Le ministre allemand de l’intérieur Horst Seehofer, le 2 juillet à Berlin. / Michael Sohn / AP

Angela Merkel a réussi à sauver lundi 2 juillet au soir in extremis son gouvernement allemand en trouvant un compromis avec son ministre de l’intérieur rebelle pour restreindre le nombre de demandeurs d’asile dans le pays.

Le compromis trouvé prévoit l’instauration de « centres de transit » à la frontière entre l’Allemagne et l’Autriche afin d’y installer à l’avenir les demandeurs d’asile arrivant dans le pays mais déjà enregistrés dans un autre Etat européen, en attendant leur expulsion vers ce dernier.

Cette question était au cœur du conflit qui opposait la chancelière, présidente du parti de centre-droit CDU, à son ministre Horst Seehofer, dirigeant du parti conservateur bavarois CSU, et qui menaçait de faire éclater la fragile coalition gouvernementale, difficilement mise en place en mars.

Jusqu’ici, les migrants demandant l’asile à leur arrivée en Allemagne étaient répartis dans des foyers dans l’ensemble du pays jusqu’à ce que leurs dossiers soient examinés. Cet accord marque définitivement la fin de la politique d’accueil longtemps généreuse des migrants en Allemagne.

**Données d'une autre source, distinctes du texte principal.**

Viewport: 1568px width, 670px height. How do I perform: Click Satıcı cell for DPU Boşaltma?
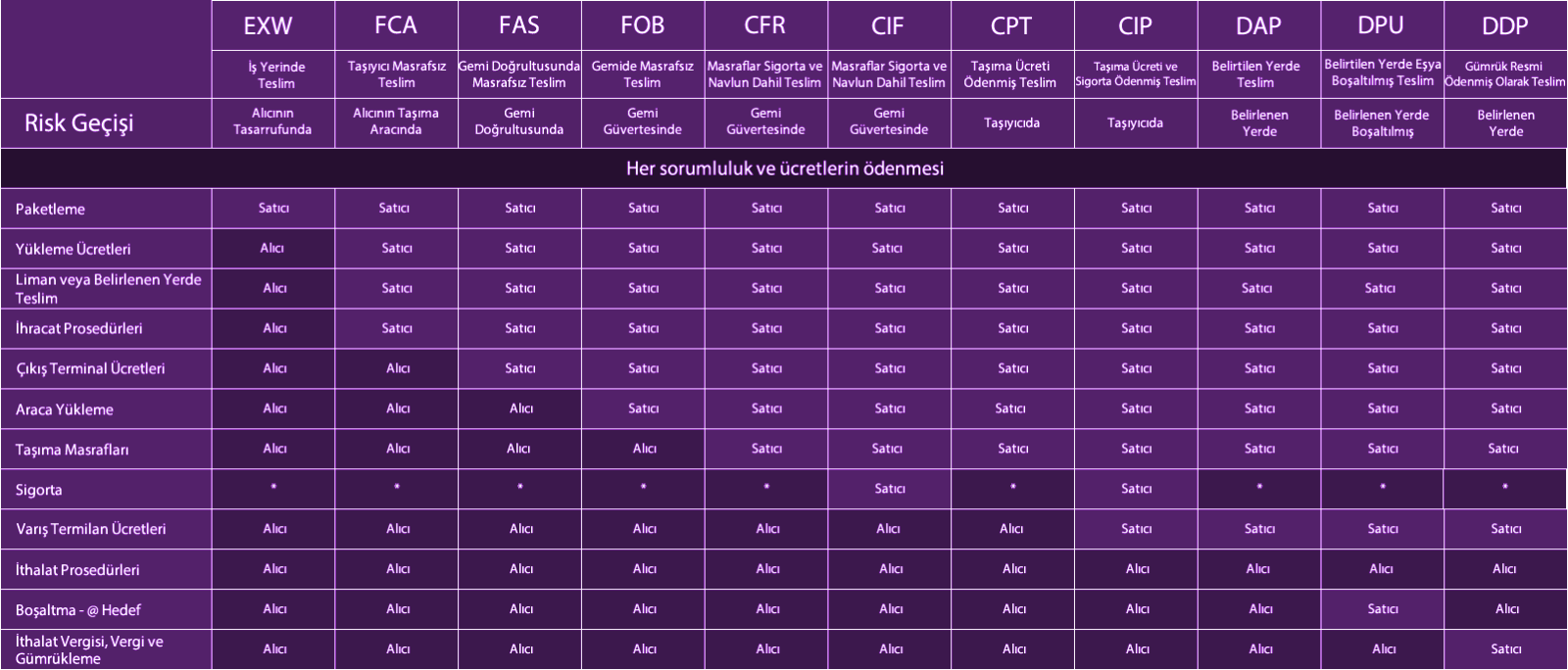click(1382, 609)
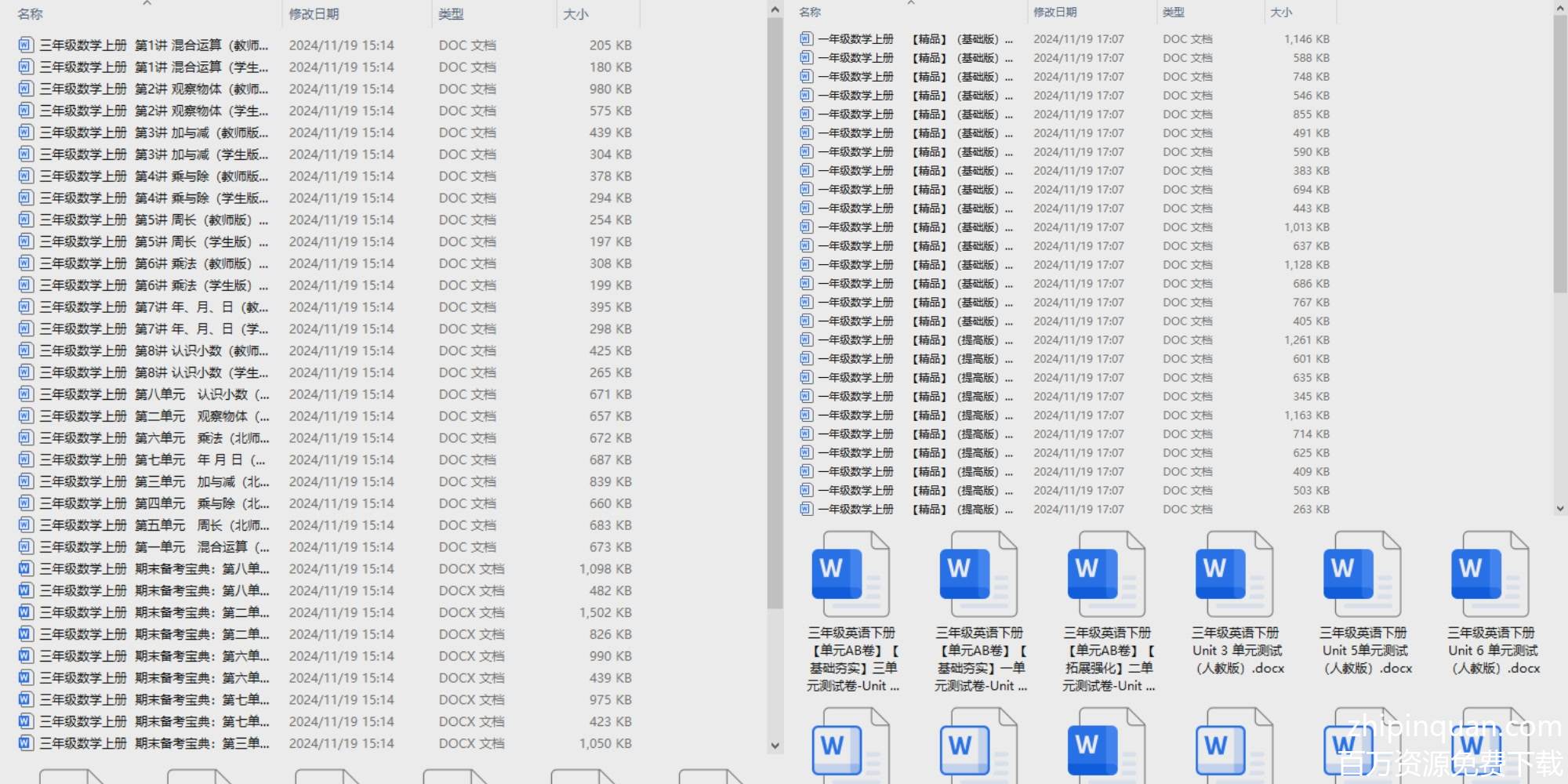
Task: Click the icon of 第一单元 混合运算 file
Action: [x=26, y=547]
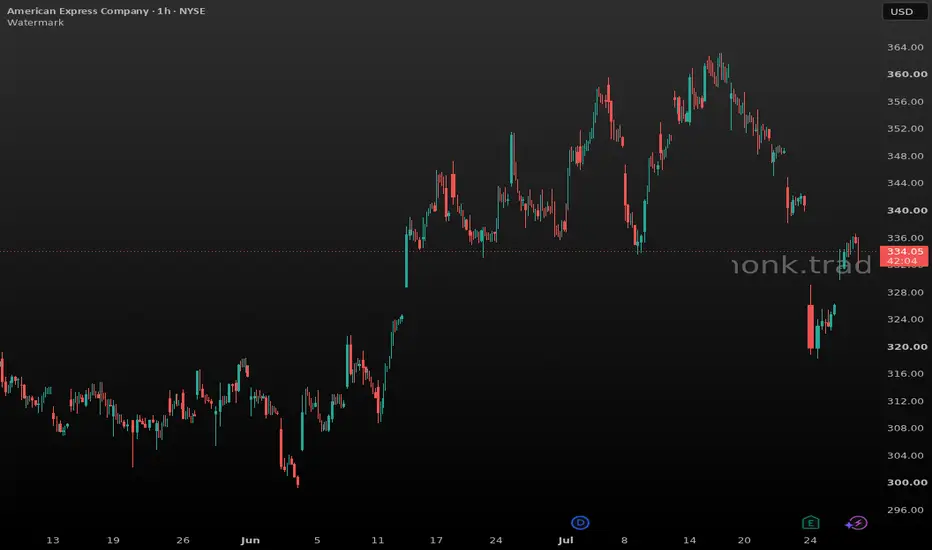Select the Jun label on time axis
Screen dimensions: 932x550
coord(250,540)
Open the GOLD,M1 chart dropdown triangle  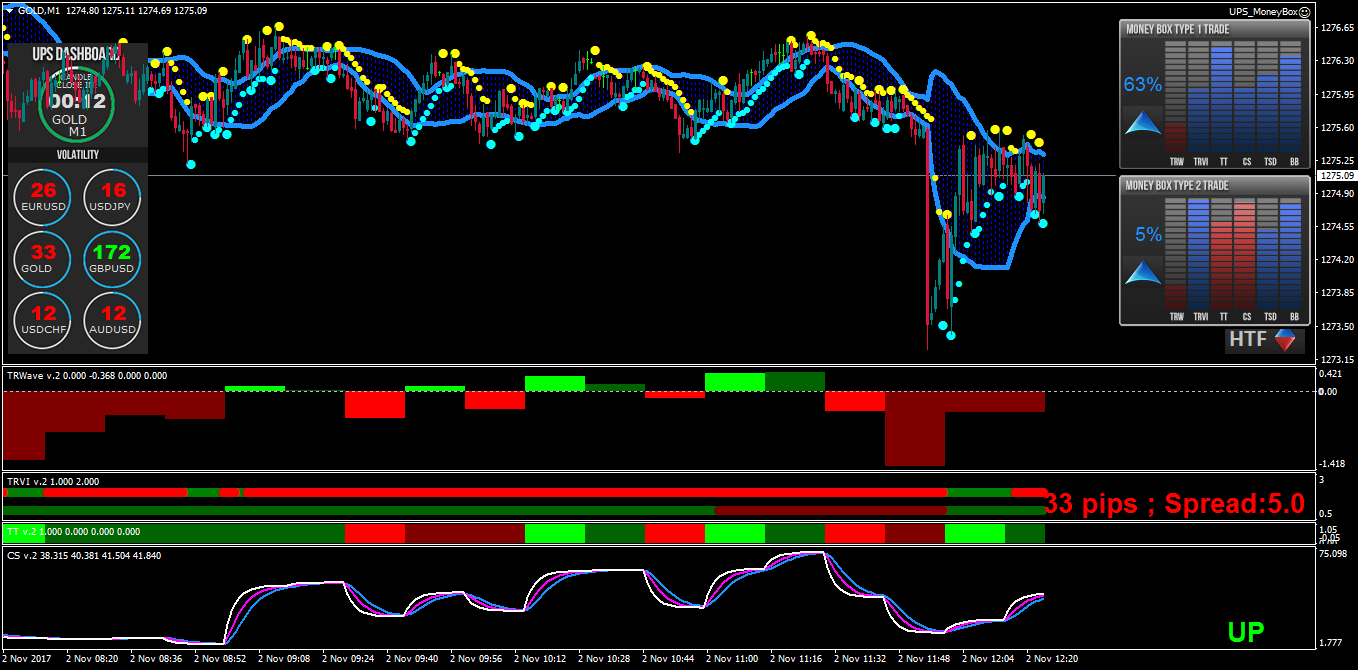(9, 11)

Le troisième partenaire de cette coalition, le parti social-démocrate, doit encore dire s’il accepte les termes de l’accord trouvé.

« Tractations rudes »

Mme Merkel s’est réjouie d’avoir conclu « après des journées difficiles et des tractations rudes », un « bon compromis » qui respecte « l’esprit du partenariat européen » et en même temps constitue « un pas décisif » vers un meilleur contrôle des demandes d’asile au sein de l’UE. « Nous avons un accord clair sur la façon d’empêcher à l’avenir l’immigration illégale aux frontières entre l’Allemagne et l’Autriche », s’est félicité de son côté M. Seehofer, mettant fin au bras de fer qui l’oppose depuis plusieurs semaines à la chancelière sur la politique migratoire. « Cet accord très solide, qui correspond à mes idées, me permet de continuer à diriger le ministère fédéral de l’Intérieur », a-t-il ajouté. La veille il avait offert sa démission, faute de pouvoir à ses yeux trouver un compromis avec la chancelière. Il s’était finalement ravisé et avait proposé une dernière tentative de négociation.

Le compromis trouvé prévoit que les migrants installés dans les « centres de transit » à la frontière seront obligés d’y rester. Leurs renvois vers les pays où ils ont été enregistrés en premier à leur arrivée dans l’UE devront être organisés toutefois dans le cadre d’accords administratifs conclus avec les pays concernés, et non de manière unilatérale par l’Allemagne.

Si des accords ne peuvent être trouvés, il est prévu de refouler les migrants « à la frontière germano-autrichienne dans le cadre d’un accord avec l’Autriche », précise le texte rendu public.

Merkel fragilisée

A l’origine le ministre de l’Intérieur avait demandé le refoulement à la frontière de tous les migrants enregistrés dans un autre pays. Mais Mme Merkel a refusé au nom de la cohésion européenne.

Cet accord met fin à un conflit de plusieurs semaines Mme Merkel et son allié conservateur bavarois, qui menaçait la survie de la fragile coalition gouvernementale allemande.

M. Seehofer avait même menacé de passer outre le veto de la chancelière et envisagé un temps de décréter unilatéralement des contrôles renforcés aux frontières. Ceci aurait entraîné son limogeage par la chancelière et l’éclatement de la coalition gouvernementale.

Si l’intéressé s’est montré aussi intransigeant c’est aussi que son conflit avec Mme Merkel est quasi-permanent depuis la décision de la chancelière en 2015 d’ouvrir l’Allemagne à des centaines de milliers de candidats à l’asile.

Il n’a cessé de dénoncer ce choix et son offensive vise directement la chancelière, perçue, du fait de son centrisme et de l’essor de l’extrême droite, comme un obstacle par les conservateurs les plus durs. Cependant, malgré l’accord obtenu mardi soir aux forceps, Mme Merkel sort de ce conflit affaiblie.

Le conflit autour des migrants avec l’aile droite de sa coalition pourrait resurgir à tout moment, notamment après une élection régionale en Bavière en octobre, où le parti CSU risque de perdre sa majorité absolue en raison de la percée attendue de l’extrême droite.

Après presque 13 années au pouvoir, Mme Merkel se retrouve non seulement ouvertement contestée au sein de son gouvernement et de sa propre famille politique, mais aussi combattue en Europe, notamment par ses voisins de l’Est, qui remette en cause sa politique migratoire longtemps généreuse.